Mayflower Transit, LLC, a subsidiary of UniGroup, is an American moving company based in Fenton, Missouri. Mayflower operates as an agent owned co-op to coordinate loads, packing, and third-party services. Agents are independent contractors each focusing on a specific local area. While each agent maintains their own local and intrastate business, the co-op operates in the interstate and international service lines.

History
Mayflower was founded in Indianapolis, Indiana in 1927 by Conrad M. Gentry and Don F. Kenworthy. In March 1995, it was acquired by UniGroup, a transportation and relocation services company with headquarters in suburban St. Louis, Missouri.

Baltimore Colts relocation

Mayflower was involved in the highly controversial March 28, 1984 move of the Baltimore Colts NFL franchise from Baltimore to Indianapolis.

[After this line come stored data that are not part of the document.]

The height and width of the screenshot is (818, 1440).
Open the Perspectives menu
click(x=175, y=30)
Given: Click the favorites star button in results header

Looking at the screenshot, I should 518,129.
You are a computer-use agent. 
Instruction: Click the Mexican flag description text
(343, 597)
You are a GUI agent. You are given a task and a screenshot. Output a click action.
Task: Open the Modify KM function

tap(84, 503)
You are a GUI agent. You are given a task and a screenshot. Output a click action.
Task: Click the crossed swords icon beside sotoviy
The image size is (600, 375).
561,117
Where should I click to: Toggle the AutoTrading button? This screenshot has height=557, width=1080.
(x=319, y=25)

At the time, the company was still based in Indianapolis. The company's leadership, including CEO John B. Smith, took an active role in Indianapolis's offer to acquire the team. Prior to the Colts' ownership deciding to move to Indianapolis, the team was considering several other cities, including Phoenix, Arizona, but Baltimore had pushed the Maryland legislature to use eminent domain to keep the Colts in the city. The legislature began processing the eminent domain claim on March 27. This forced the team to close the deal with Indianapolis on the afternoon of March 28 and arrange for an immediate overnight move to avoid the state's potentially seizing the team's assets.

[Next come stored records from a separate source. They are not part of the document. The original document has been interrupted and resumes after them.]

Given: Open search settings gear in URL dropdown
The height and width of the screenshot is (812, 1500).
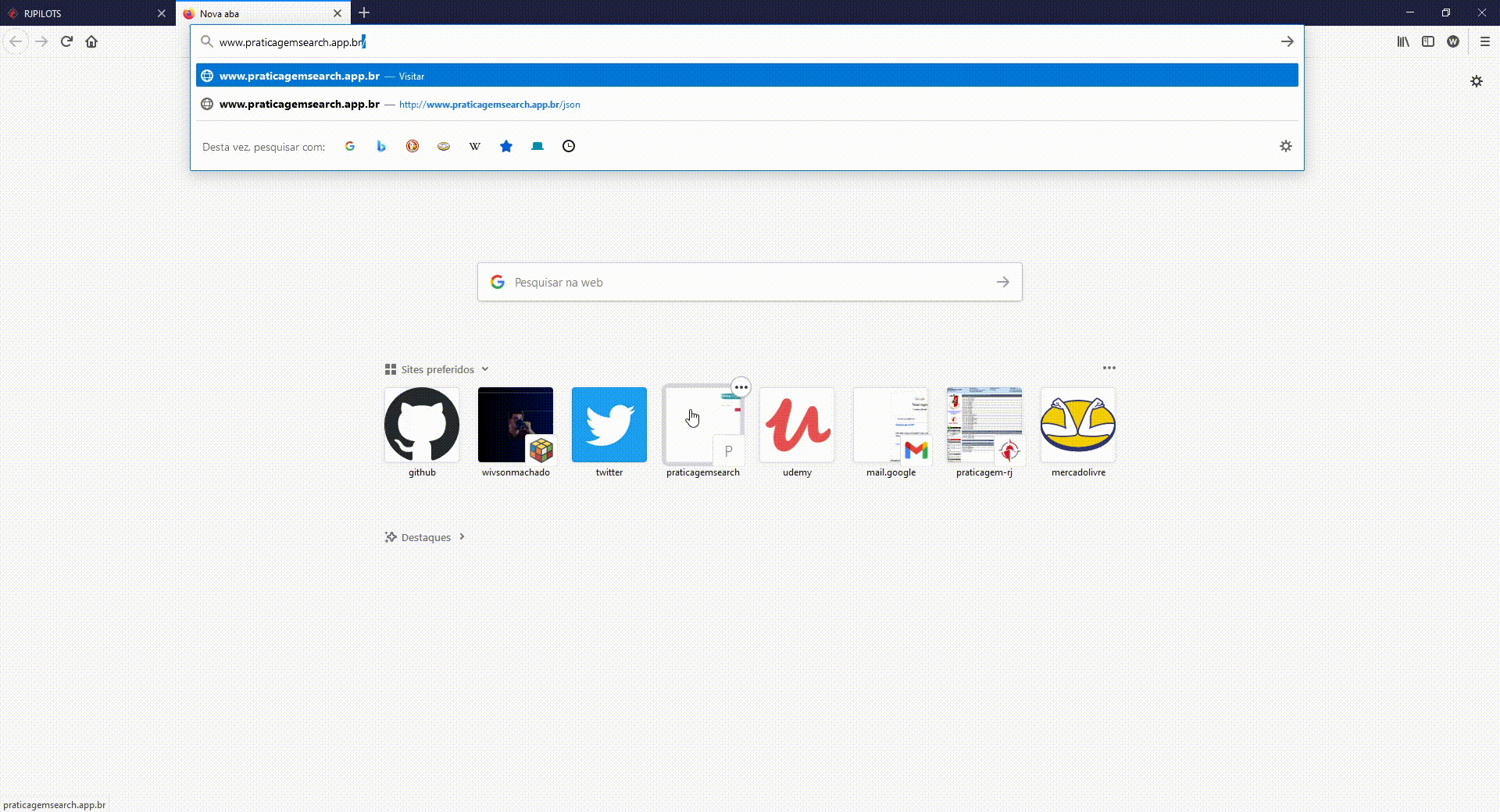Looking at the screenshot, I should [x=1285, y=146].
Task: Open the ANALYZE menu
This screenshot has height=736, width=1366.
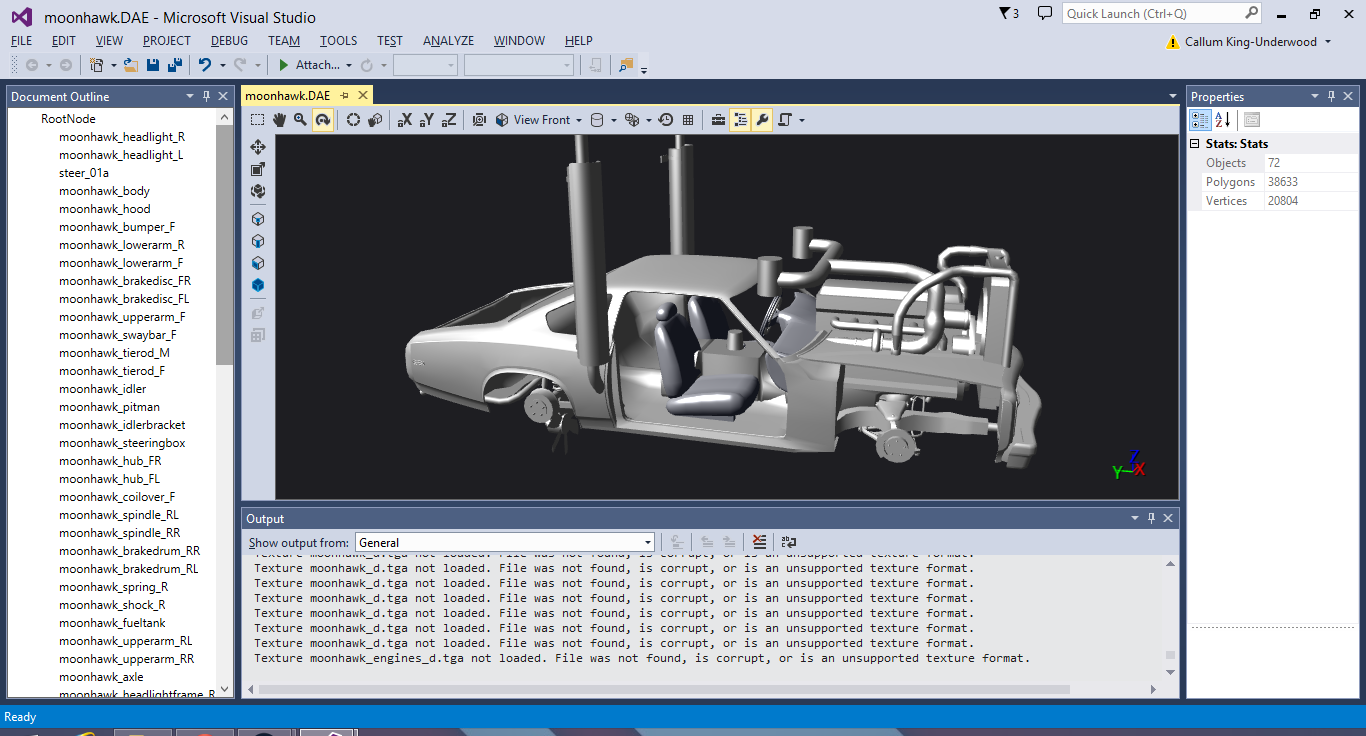Action: (x=448, y=41)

Mayflower leadership were informed of need for an immediate move on the afternoon of the 28th and began tracking down empty tractor-trailer units that could be sent to the Colts' Owings Mills, Maryland, training facility to facilitate the move. At the time, Mayflower had approximately 3,000 trucks, but it took several hours to find 14 empty trucks, from as far away as northern New Jersey and southern Virginia, that could reach the facility that evening. The company also marshaled 45 packers and movers from their Washington offices and sent them via bus to the Colts' facility.

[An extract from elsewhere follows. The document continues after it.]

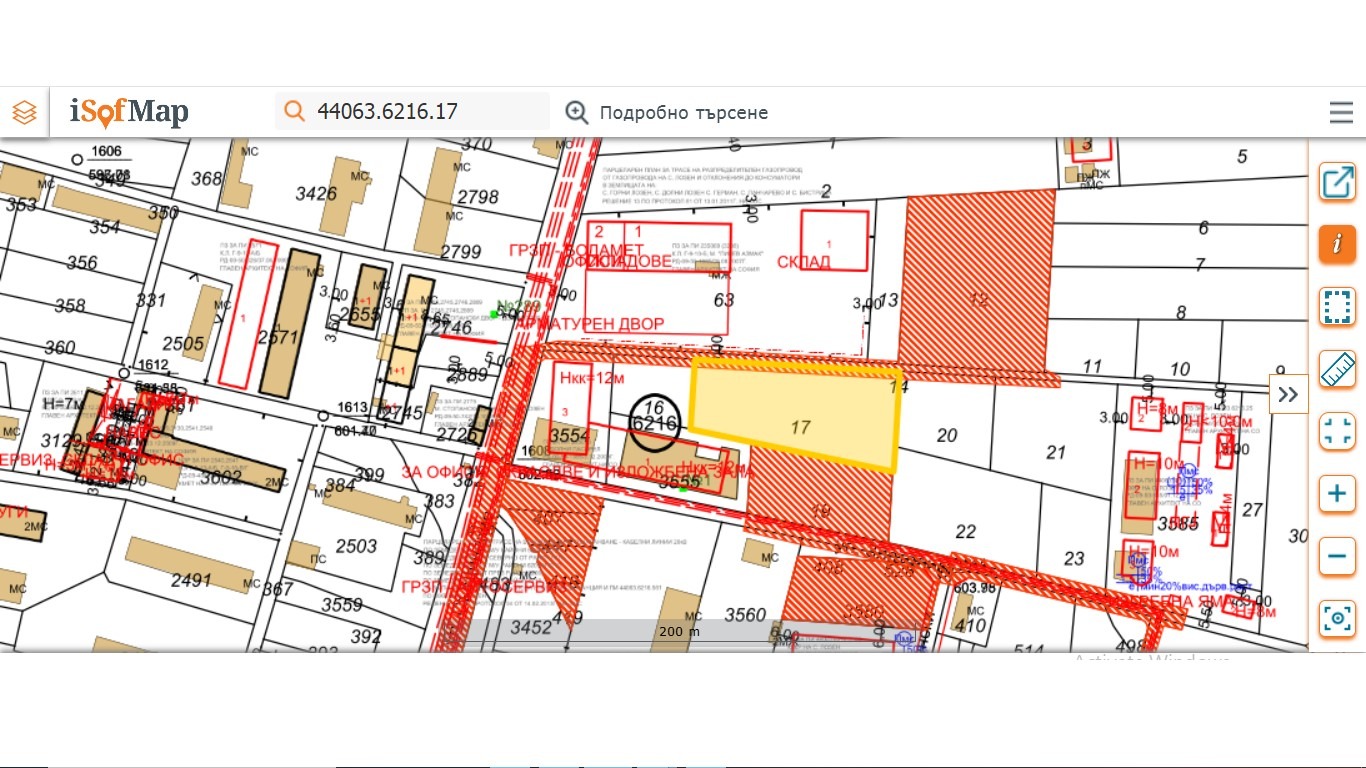
Task: Open the map layers panel
Action: tap(24, 112)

The bus and trucks arrived at approximately 10 PM on the 28th. The movers and drivers were not told the purpose of the job or the eventual destination and Pete Ward, an administrative assistant with the Colts' at the time, reported that upon arrival several movers asked if the facility was an embassy since the Washington-based crew were familiar with overnight embassy relocations. Trucks left as they were filled with the last truck leaving around 4 AM on the 29th. Drivers were instructed to avoid proximity with each other so as not to appear to be a caravan, drive about 100 miles west, and rest until morning. The next morning at around 9 AM, the drivers were told that their destination was Indianapolis, and all of the trucks arrived by the morning of the 30th.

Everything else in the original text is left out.